Dataset content

________________

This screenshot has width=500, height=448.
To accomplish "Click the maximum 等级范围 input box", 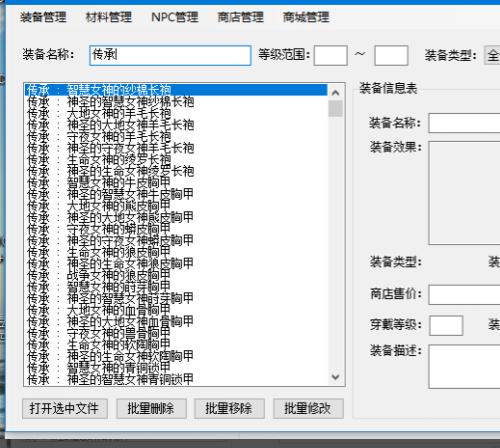I will click(391, 55).
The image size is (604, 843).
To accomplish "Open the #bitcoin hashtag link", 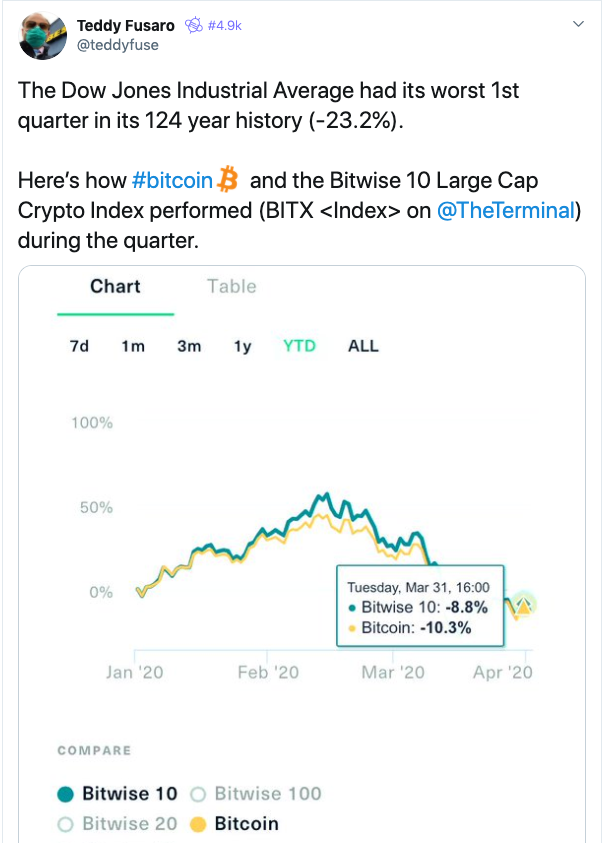I will (x=172, y=181).
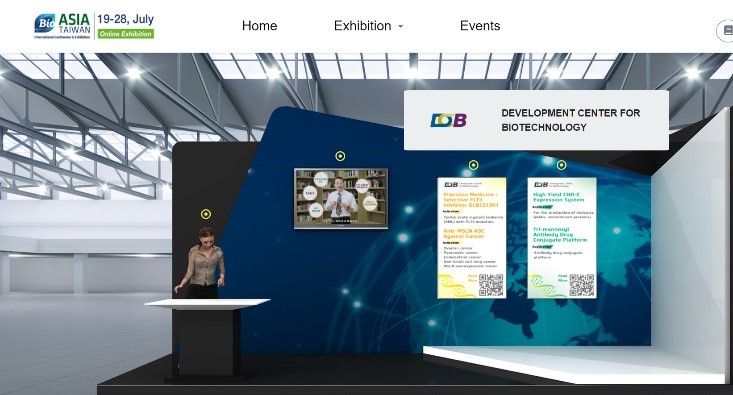Click the hotspot marker above the video screen

340,156
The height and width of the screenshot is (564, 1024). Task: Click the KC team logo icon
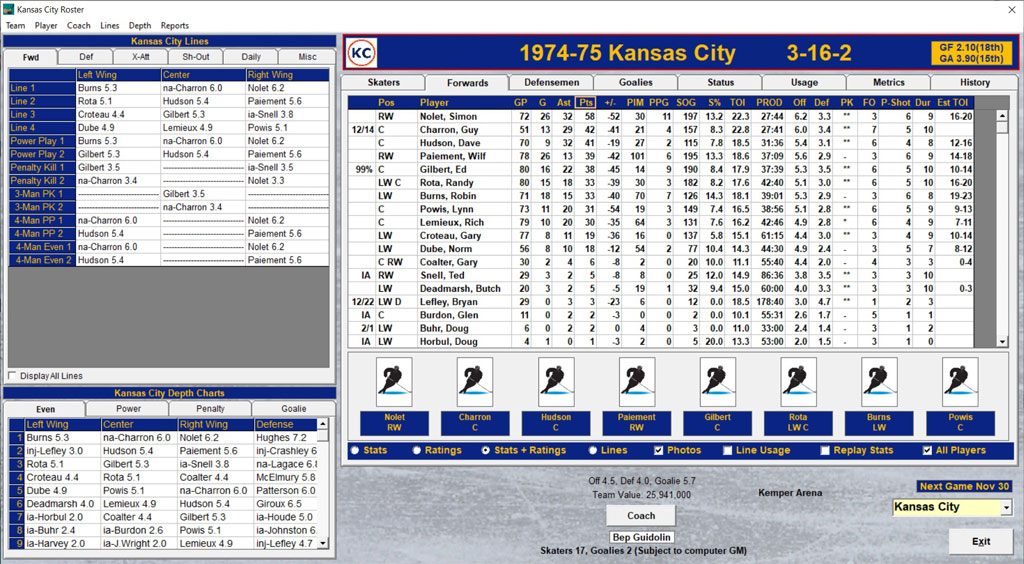pyautogui.click(x=361, y=53)
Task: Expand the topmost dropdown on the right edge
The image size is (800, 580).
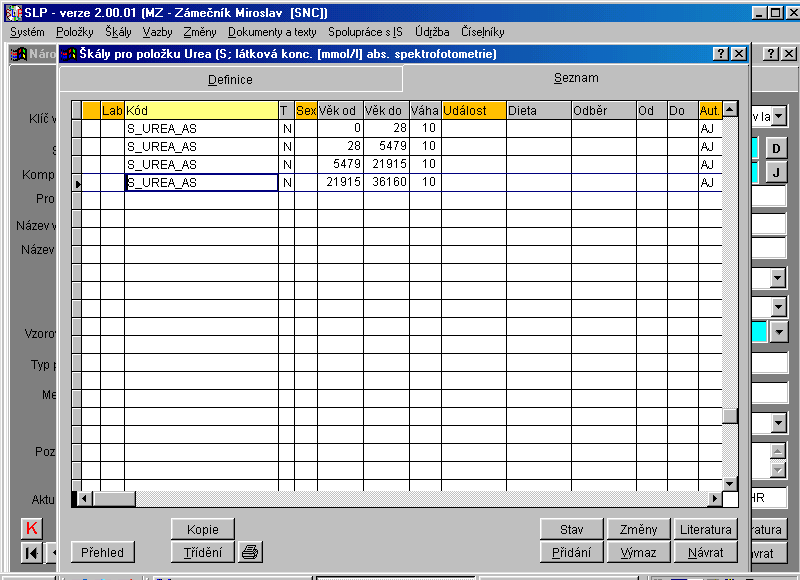Action: tap(778, 117)
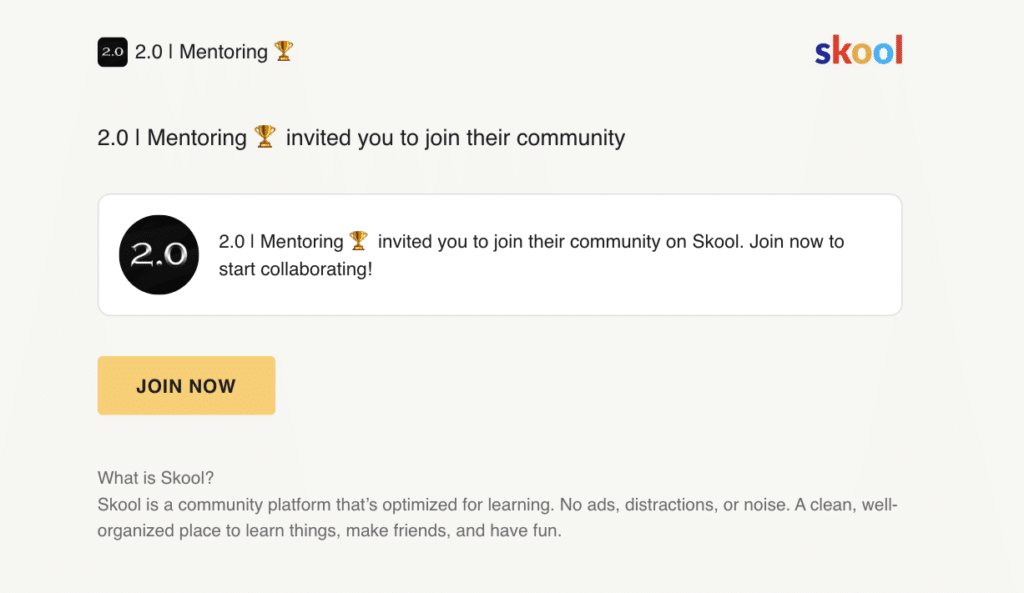Viewport: 1024px width, 593px height.
Task: Click the round 2.0 avatar in invitation card
Action: click(159, 255)
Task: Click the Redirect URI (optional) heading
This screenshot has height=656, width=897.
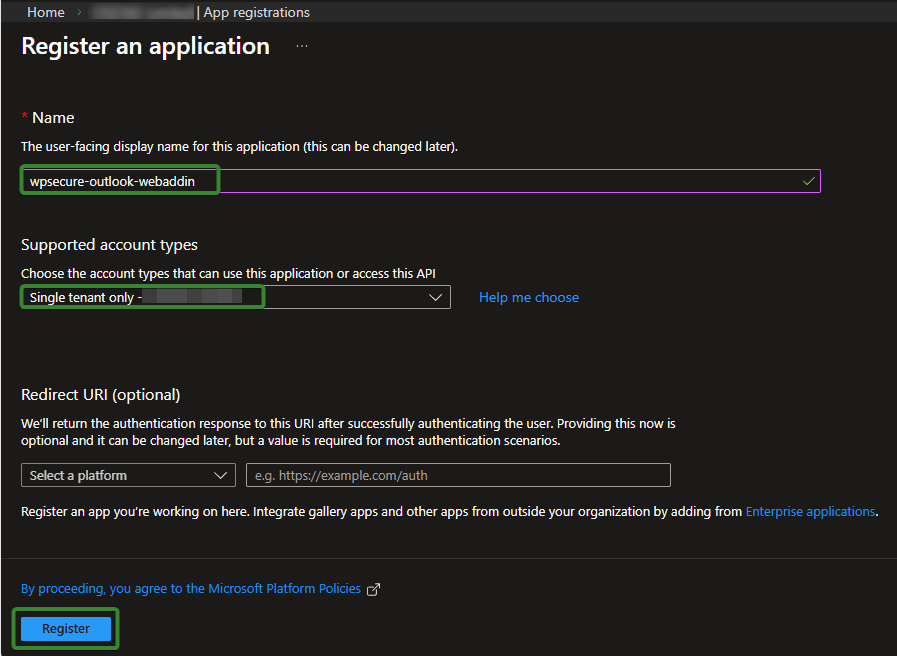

________________

Work task
Your answer must be the lines from the one containing "Task: Click the Redirect" through the last line of the records, copied exactly, with no pictures.

Solution to this exercise
Task: Click the Redirect URI (optional) heading
This screenshot has height=656, width=897.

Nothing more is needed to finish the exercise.